Learn · AI Engineering
RAG vs fine-tuning vs agents
Three approaches to making LLMs useful for your domain. Each solves a different problem. Most production systems combine two or all three. The question is which to start with and when to layer.
Updated · 2026-05-02 · 10 min read
Approach 01
RAG (Retrieval-Augmented Generation)
Retrieve relevant documents at query time and pass them into the LLM's context window alongside the user's question.
Best for
- Knowledge bases that change frequently (docs, policies, product catalogs)
- When you need citations and source attribution
- When you can't afford to retrain or fine-tune on every update
- Multi-tenant systems where each customer has different data
Tradeoffs
- Retrieval quality is the ceiling. Bad retrieval = bad answers, regardless of model quality.
- Context window limits constrain how much you can retrieve. Chunking strategy matters enormously.
- Latency adds up: embedding + vector search + generation.
- No behavioral change in the model. It still reasons the same way, just with different inputs.
Cost profile: Low to moderate. No training compute. Main costs are embedding, vector DB, and inference.
Approach 02
Fine-tuning
Train the base model on your domain-specific data to change its behavior, style, or domain knowledge permanently.
Best for
- Consistent output style or format (legal briefs, medical notes, code in your framework)
- Domain-specific reasoning patterns the base model doesn't have
- Reducing prompt length by baking instructions into the model
- Classification or extraction tasks with well-defined schemas
Tradeoffs
- Training data quality is everything. Garbage in, confidently wrong garbage out.
- Knowledge cutoff: the model knows what it learned. New information requires retraining.

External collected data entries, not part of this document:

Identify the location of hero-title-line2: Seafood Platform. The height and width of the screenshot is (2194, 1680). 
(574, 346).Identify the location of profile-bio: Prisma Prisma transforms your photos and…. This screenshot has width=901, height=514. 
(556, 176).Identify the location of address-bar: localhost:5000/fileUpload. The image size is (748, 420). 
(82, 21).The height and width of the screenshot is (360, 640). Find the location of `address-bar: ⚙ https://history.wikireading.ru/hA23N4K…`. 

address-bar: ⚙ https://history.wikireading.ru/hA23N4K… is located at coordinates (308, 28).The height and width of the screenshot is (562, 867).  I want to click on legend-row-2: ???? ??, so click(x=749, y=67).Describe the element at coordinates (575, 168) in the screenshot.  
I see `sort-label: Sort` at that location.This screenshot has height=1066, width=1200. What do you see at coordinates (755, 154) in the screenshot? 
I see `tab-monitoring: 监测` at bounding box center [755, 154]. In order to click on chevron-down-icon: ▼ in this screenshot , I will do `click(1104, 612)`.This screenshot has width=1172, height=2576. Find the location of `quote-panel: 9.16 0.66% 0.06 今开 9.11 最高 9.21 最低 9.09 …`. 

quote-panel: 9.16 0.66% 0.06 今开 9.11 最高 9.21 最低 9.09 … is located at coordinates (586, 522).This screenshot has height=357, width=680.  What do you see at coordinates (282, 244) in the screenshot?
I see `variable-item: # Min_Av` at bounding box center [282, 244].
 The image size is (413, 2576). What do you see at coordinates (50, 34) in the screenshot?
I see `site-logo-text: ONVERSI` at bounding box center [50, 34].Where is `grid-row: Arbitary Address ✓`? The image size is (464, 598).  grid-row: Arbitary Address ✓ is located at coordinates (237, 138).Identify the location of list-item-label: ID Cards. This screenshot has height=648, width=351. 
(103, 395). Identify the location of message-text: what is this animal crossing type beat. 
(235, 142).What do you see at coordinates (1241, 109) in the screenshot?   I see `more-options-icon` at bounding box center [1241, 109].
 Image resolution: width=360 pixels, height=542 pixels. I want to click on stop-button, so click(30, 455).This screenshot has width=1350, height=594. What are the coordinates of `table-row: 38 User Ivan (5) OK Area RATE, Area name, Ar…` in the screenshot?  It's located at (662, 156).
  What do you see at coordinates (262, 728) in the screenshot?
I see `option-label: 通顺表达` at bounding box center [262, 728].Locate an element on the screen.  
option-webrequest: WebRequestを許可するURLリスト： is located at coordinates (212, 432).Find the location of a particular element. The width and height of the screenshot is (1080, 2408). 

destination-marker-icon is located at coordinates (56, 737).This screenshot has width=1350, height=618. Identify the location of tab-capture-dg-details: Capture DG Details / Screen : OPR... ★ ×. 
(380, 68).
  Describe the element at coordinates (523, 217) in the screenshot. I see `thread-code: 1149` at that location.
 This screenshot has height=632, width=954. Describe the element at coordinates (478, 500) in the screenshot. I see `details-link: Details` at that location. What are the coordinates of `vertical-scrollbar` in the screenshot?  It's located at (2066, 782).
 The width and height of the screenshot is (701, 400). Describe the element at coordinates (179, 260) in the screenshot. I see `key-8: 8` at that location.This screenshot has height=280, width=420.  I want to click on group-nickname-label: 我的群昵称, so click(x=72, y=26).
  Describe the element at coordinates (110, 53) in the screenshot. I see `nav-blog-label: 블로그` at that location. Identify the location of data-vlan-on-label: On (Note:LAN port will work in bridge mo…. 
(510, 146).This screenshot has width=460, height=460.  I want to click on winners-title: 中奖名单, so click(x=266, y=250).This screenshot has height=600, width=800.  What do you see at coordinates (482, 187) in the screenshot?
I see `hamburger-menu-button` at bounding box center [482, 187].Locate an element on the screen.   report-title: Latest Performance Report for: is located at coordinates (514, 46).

- Catastrophic forgetting: aggressive fine-tuning can degrade general capabilities.
- Cost: GPU hours for training + ongoing retraining as data evolves.
Cost profile: Moderate to high. Training compute + data curation + evaluation infrastructure.
Approach 03
Agentic AI (tool-using agents)
Give the LLM access to tools (APIs, databases, code execution) and let it plan multi-step actions to accomplish a goal.
Best for
- Complex workflows that require multiple steps and decision branches
- Tasks that need real-time data (APIs, databases, live systems)
- When the answer requires computation, not just text generation
- Processes where the next step depends on the result of the previous step
Tradeoffs
- Reliability: agents can loop, hallucinate tool calls, or take unexpected paths.
- Latency: multi-step execution means multiple LLM calls. 5-step agent = 5x inference cost minimum.
- Debugging is hard. The agent's reasoning trace is your only window into failures.
- Safety: tool access means the agent can take real actions. Guardrails are non-negotiable.
Cost profile: High. Multiple inference calls per task + tool infrastructure + eval harness + guardrails.
Decision framework
Five questions to pick your starting approach.
- 01
Does the knowledge change weekly or faster?
Yes → RAG · No → Consider fine-tuning or agents
- 02
Do you need citations and source attribution?
Yes → RAG · No → Fine-tuning or agents
- 03
Do you need the model to behave differently, not just know more?
Yes → Fine-tuning · No → RAG
- 04
Does the task require multiple steps with real-time data?
Yes → Agents · No → RAG or fine-tuning
- 05
Is reliability more important than capability?
Yes → RAG (simplest) or fine-tuning · No → Agents (most capable)
Combination patterns
In production, you usually combine them.
The most capable production systems layer multiple approaches. A fine-tuned model with RAG retrieval gives you domain-specific reasoning plus up-to-date knowledge. An agent that uses RAG as a tool gets both multi-step capability and grounded answers.
Start with the simplest approach that could work. RAG is usually the right first step: lowest cost, fastest to ship, and easiest to evaluate. Add fine-tuning when you need behavioral change. Add agents when you need multi-step execution.